At the COP26 conference, Prime Minister Justin Trudeau said Canada’s path to meet its climate targets includes a clean, net-zero electrical grid by 2035. We ask an expert to help us break down that ambition
As far as can’t-miss events of the year, the COP26 climate conference in Glasgow is, so far, claiming the crown. For two weeks world leaders, media and celebrities converged in Scotland to discuss the world’s greatest challenge: the climate crisis.
But sandwiched in between the political handshakes, who’s-who hobnobbing and Greta Thunberg sightings, a significant announcement by Canada’s Prime Minister Justin Trudeau, with potentially transformative repercussions for the country, went almost unremarked — for the second time.
“Canada is warming, on average, twice as quickly as the rest of the world,” said Trudeau in his national statement at COP26. Then, after noting his government’s commitment to 100 per cent zero-emission new vehicle sales by 2035, he added: “That is why Canada has set a goal of … establishing a net-zero emissions electricity grid” by the same date.
To be clear: Trudeau’s statement in and of itself is not new. The same clean, net-zero emissions electric grid pledge originally appeared in the Liberal Party’s 2021 election platform. What is notable now is that Trudeau has committed Canada to a campaign-trail promise in front of a global audience — a clear signal his government intends to follow-up.
Net-zero grids are a hard problem
To say this is an ambitious target is an understatement. Canada’s electrical grid is not nationally managed or integrated infrastructure. Each province and territory is responsible for operating and maintaining their local grids through a network of power generators and utilities. Provincials grids are not only segregated from each other at many points, but they can bleed into the United States, due to the interconnected north-south nature of the infrastructure.
“It’s a hard problem,” says Michael Powell, vice-president of government relations at the Canadian Electricity Association in an interview with Electric Autonomy Canada. “The pathway to 2035 is challenging and I think it’s challenging in a bunch of ways. One is technical for maintaining existing base load power — so, power that runs even when the wind isn’t there, for example. The second piece is building out capacity and getting the things done in a way that is achievable and affordable. The third thing is squaring the circle on affordability and reliability: just making sure that the system works and it’s available when you need it.”
How, then, is the government planning to transition a fragmented power system that spans 9,306 kilometres breadth and 5,514 kilometres depth, directly produces 10.9 per cent of national annual greenhouse gas emissions in 13 years?
The Liberal’s clean grid plan
For the most part, the Liberal government’s plan for a clean, net-zero grid by 2035 relies on four pillars: partnerships, regulations, investments and incentives.
The Liberal’s strategy comprises of the following steps:
- Introduce a Clean Electricity Standard to achieve a 100 per cent net-zero emitting electricity system by 2035;
- Develop additional investment tax credits for a range of renewable energy and battery storage solutions;
- Create a Pan-Canadian Grid Council in partnership with provinces, territories, Indigenous peoples, the private sector, labour and civil society;
- Establish national standards, best practices, and incentives to promote infrastructure investments, smart grids, grid integration, and electricity sector innovation;
- Promote the lowest cost approaches to electricity system planning and development in Canada, while advancing competitiveness to sell more power to the United States and creating jobs.

DATASET EXTRACT:

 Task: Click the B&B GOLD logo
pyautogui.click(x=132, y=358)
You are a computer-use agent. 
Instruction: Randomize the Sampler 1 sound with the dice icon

DESCRIPTION OF THE TASK: Render this sentence from the article on Canada's net-zero electricity grid in French: "For the most part, the Liberal government’s plan for a clean, net-zero grid by 2035 relies on four pillars: partnerships, regulations, investments and incentives."

THE COMPLETED TASK: Pour l'essentiel, le plan du gouvernement libéral visant un réseau électrique propre et carboneutre d'ici 2035 repose sur quatre piliers : les partenariats, la réglementation, les investissements et les incitatifs.